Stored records

* * * * *

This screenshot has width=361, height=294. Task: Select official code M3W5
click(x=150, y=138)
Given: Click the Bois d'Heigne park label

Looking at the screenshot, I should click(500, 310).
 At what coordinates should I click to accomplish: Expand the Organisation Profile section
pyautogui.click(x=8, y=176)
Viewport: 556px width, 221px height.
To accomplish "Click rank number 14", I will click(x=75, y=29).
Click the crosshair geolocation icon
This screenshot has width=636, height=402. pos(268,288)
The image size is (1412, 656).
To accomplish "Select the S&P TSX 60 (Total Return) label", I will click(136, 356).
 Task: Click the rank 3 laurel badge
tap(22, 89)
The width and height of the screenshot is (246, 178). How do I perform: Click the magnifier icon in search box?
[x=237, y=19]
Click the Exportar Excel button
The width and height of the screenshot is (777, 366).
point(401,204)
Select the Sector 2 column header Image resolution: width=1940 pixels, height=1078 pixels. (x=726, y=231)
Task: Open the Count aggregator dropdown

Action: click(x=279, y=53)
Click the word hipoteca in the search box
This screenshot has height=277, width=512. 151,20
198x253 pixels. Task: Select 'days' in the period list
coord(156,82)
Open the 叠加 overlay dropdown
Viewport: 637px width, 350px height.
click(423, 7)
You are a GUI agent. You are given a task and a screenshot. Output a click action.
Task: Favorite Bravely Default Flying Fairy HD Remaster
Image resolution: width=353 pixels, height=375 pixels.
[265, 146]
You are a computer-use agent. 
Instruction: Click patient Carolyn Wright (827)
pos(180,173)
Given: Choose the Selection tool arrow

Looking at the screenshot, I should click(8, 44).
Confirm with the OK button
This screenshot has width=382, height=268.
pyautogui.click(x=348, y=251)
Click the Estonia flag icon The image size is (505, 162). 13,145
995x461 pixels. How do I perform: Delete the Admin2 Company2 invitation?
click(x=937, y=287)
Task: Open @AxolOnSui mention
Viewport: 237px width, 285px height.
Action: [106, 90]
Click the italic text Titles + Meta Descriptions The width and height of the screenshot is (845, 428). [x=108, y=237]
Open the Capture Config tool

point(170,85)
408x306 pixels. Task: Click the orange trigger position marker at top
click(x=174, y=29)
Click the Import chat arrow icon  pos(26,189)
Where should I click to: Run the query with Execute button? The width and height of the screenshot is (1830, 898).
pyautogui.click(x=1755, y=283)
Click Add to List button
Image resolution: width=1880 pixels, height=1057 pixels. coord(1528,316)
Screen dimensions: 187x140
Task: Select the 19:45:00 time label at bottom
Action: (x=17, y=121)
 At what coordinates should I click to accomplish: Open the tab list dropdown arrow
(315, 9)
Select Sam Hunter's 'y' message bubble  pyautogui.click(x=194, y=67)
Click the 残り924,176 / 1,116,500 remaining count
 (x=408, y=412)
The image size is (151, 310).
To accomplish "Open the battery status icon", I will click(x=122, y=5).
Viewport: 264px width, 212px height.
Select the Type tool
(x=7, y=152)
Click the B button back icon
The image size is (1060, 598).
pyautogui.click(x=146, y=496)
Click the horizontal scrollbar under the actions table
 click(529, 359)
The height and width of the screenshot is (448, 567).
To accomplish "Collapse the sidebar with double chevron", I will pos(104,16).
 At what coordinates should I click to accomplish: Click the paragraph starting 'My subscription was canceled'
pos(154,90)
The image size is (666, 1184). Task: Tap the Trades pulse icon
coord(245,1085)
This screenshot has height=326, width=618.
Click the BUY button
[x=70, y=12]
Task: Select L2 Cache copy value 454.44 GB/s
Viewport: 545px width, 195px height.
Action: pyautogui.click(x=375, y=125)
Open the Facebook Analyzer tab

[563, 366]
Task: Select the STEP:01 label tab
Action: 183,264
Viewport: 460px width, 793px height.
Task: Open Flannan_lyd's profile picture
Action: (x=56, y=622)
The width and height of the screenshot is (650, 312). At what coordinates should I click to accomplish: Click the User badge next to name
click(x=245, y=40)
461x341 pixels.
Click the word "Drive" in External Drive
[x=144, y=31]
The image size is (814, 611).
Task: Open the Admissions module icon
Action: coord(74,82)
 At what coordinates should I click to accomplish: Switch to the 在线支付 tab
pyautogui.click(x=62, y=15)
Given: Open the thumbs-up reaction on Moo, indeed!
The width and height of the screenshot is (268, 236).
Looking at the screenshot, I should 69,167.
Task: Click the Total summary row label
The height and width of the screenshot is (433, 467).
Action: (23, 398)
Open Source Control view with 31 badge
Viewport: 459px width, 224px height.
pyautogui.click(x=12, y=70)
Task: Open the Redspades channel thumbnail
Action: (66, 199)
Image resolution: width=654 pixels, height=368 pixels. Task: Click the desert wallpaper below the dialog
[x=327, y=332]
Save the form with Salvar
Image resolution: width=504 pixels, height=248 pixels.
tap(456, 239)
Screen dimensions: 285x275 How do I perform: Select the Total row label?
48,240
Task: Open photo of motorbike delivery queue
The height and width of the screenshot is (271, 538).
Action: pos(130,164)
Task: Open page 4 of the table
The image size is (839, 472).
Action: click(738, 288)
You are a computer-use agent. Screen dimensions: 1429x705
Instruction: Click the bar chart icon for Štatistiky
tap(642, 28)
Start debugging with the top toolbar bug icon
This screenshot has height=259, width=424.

* * * * *

» Task objective: This exercise calls for the line containing "The image size is (839, 472)." and each line after it in the records, copied exactly.

» Exercise output:
The image size is (839, 472).
Action: click(738, 288)
You are a computer-use agent. Screen dimensions: 1429x705
Instruction: Click the bar chart icon for Štatistiky
tap(642, 28)
Start debugging with the top toolbar bug icon
This screenshot has height=259, width=424.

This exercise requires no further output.